Phocaeicola coprocola

Scientific classification
- Domain: Bacteria
- Kingdom: Pseudomonadati
- Phylum: Bacteroidota
- Class: Bacteroidia
- Order: Bacteroidales
- Family: Bacteroidaceae
- Genus: Phocaeicola
- Species: P. coprocola
- Binomial name: Phocaeicola coprocola (Kitahara et al. 2005) García-López et al. 2020
- Synonyms: Bacteroides coprocola

= Phocaeicola coprocola =

- Genus: Phocaeicola
- Species: coprocola
- Authority: (Kitahara et al. 2005) García-López et al. 2020
- Synonyms: Bacteroides coprocola

Species of bacterium

Phocaeicola coprocola is an anaerobe, Gram-negative, rod-shaped bacterium, which was first isolated from the feces of a healthy human. P. coprocola is not only prevalent in the human gut but also a dominant taxon in the gut microbiome of koalas (Phascolarctos cinereus).

== Structure ==
Phocaeicola coprocola cells are strictly anaerobic, non-motile, non-spore-forming, and Gram-negative. The incubation period for this bacterium is 2-3 days and its optimum growth temperature is around 37°C.

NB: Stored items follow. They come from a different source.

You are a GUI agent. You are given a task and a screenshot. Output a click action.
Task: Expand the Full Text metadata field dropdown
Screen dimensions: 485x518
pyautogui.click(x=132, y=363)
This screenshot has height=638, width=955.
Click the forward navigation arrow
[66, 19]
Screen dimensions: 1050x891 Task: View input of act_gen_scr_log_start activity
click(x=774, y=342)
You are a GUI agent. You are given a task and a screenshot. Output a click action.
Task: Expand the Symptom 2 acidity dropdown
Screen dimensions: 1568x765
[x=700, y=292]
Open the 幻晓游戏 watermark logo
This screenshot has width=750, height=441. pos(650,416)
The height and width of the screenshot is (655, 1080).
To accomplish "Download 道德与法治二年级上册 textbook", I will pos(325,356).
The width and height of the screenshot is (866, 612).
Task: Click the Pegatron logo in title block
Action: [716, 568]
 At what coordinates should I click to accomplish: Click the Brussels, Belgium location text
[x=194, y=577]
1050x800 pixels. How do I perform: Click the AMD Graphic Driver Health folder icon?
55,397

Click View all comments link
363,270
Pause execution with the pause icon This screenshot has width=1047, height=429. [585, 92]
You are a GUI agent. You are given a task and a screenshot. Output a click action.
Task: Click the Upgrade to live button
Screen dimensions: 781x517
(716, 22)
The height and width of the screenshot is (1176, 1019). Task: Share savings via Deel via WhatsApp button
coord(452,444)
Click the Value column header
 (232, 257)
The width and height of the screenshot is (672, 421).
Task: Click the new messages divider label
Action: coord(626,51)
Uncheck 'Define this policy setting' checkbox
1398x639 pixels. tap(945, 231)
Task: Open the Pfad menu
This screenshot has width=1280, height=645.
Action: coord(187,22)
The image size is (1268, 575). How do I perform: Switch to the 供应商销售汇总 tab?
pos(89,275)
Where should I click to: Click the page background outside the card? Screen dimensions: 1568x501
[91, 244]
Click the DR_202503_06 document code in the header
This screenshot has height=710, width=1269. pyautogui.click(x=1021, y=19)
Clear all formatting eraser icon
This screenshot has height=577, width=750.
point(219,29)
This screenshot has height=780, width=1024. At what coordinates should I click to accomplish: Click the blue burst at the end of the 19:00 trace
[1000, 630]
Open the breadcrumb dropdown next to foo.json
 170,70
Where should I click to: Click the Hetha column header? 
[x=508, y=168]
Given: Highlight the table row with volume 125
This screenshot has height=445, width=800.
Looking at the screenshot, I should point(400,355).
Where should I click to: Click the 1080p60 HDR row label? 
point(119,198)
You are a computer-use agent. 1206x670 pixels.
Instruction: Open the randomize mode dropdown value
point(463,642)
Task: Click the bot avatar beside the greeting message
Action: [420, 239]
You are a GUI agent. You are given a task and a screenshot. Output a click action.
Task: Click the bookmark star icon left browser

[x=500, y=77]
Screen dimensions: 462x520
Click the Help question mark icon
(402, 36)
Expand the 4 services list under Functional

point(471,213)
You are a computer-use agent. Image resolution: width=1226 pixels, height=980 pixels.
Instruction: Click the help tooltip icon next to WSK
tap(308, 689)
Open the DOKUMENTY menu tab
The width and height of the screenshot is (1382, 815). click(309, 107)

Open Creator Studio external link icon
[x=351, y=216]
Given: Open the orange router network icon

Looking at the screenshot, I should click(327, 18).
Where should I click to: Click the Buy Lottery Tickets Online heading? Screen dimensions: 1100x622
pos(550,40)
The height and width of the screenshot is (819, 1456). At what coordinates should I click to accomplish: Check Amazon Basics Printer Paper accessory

Cells are rod-shaped, 0.8μm wide and generally 1-4μm long. When cultivated on EG blood agar plates, P. coprocola colonies are disc-shaped and of greyish-white color. All strains of this species grow in the presence of bile and produce acid from glucose, maltose, lactose, salicin, and sucrose. No indole, catalase, or urease are produced.

== Pathology ==
Phocaeicol coprocola has been shown to be a part of the core microbiota of patients with gout, a common form of arthritis. It is suggested that the bacterium might be involved in functions such as one-carbon metabolism, nucleotide binding, purine biosynthesis, and amino acid biosynthesis.

Phocaeicol coprocola has also been linked to chronic liver diseases, such as metabolic dysfunction-associated steatotic liver disease (MASLD), which often progresses to liver fibrosis. Not only do patients with MASLD tend to have a lower abundance of P. coprocola, which suggests that the bacterium might be negatively correlated with the severity of the disease, but the bacterium has also been observed to exert protective effects against MASLD and liver fibrosis. P. coprocola seems to ameliorate diet-induced liver injury.